# start of DOCUMENT SEGMENT

BERRIEN SPRINGS — The history of the House of David religious community looms large over Berrien County.

Unfortunately, much of the history that has been passed down is wrong, according to three experts who spoke Sunday on “Myths and Fables about the House of David,” at the History Center at Courthouse Square in Berrien Springs.

“Entertainment is not to be confused with the truth,” said Brian Ziebart, a trustee, archivist and historian for the House of David.

He was joined by Debbie Boyersmith, the preservationist for Eden Springs Park, whose family was part of the House of David for many years, and Ron Taylor, a trustee, archivist, historian and the museum director. His family joined the House of David in Sydney, Australia, in 1919.

Even the moniker of “King Ben,” which has followed House of David founder Benjamin Purnell for decades, was a creation of the press at the time and accepted by the public, according to Taylor, who said that no one within the colony ever referred to him that way.

Along with its religious community, the House of David maintained a highly popular amusement park, traveling baseball team, a jazz band and other attractions.

That all came crashing down when Purnell was accused of seducing young girls and defrauding his followers, Taylor said. Purnell was tried in a civil case, but no criminal charges were ever filed or proven, Taylor said.

But the federal court assumed that Purnell was guilty from the start, Taylor said. This was despite the fact that many prominent citizens came together to post his $50,000 bond, and a petition with 954 signatures was sent to Michigan’s attorney general, asking that the legal case be stopped.

The Appeals Court ruled that Purnell was guilty of “disgusting and revolting crimes against the chastity of young girls,” Taylor said. The colony was declared a “public nuisance” and “a menace to public morals,” without any criminal charges being brought.

The colony was put into receivership. The rulings led to “an avalanche of legal problems” by stating that other members, or past members, were entitled to redress for the alleged fraud. The Michigan Supreme Court later overruled the decision to dissolve the group.

# end of DOCUMENT SEGMENT

**PROBLEM REQUIREMENTS**
Return the passage of the House of David article between "That all came" and "or proven, Taylor said.", inclusive, copied word for word.

# start of DATASET CONTENT

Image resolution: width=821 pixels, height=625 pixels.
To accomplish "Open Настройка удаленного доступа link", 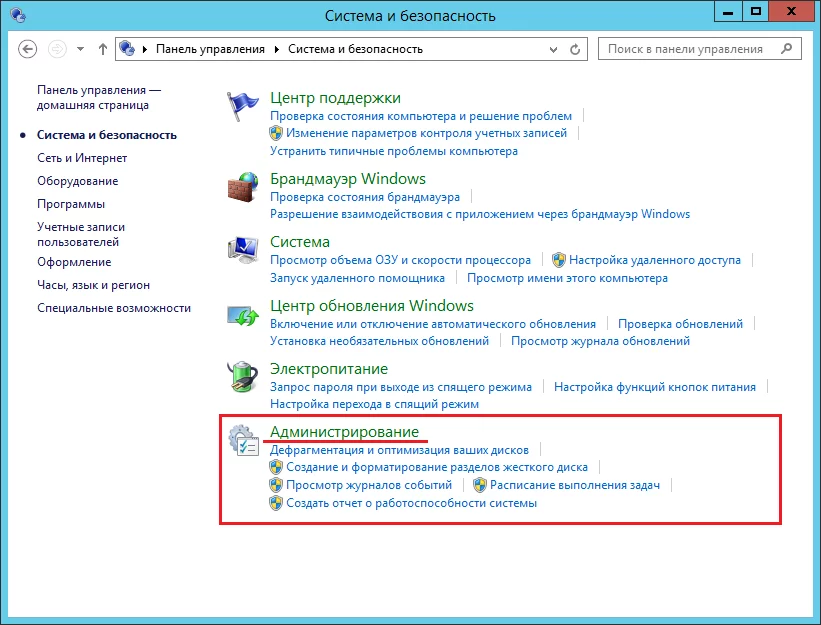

# end of DATASET CONTENT

**ANSWER BELOW**
That all came crashing down when Purnell was accused of seducing young girls and defrauding his followers, Taylor said. Purnell was tried in a civil case, but no criminal charges were ever filed or proven, Taylor said.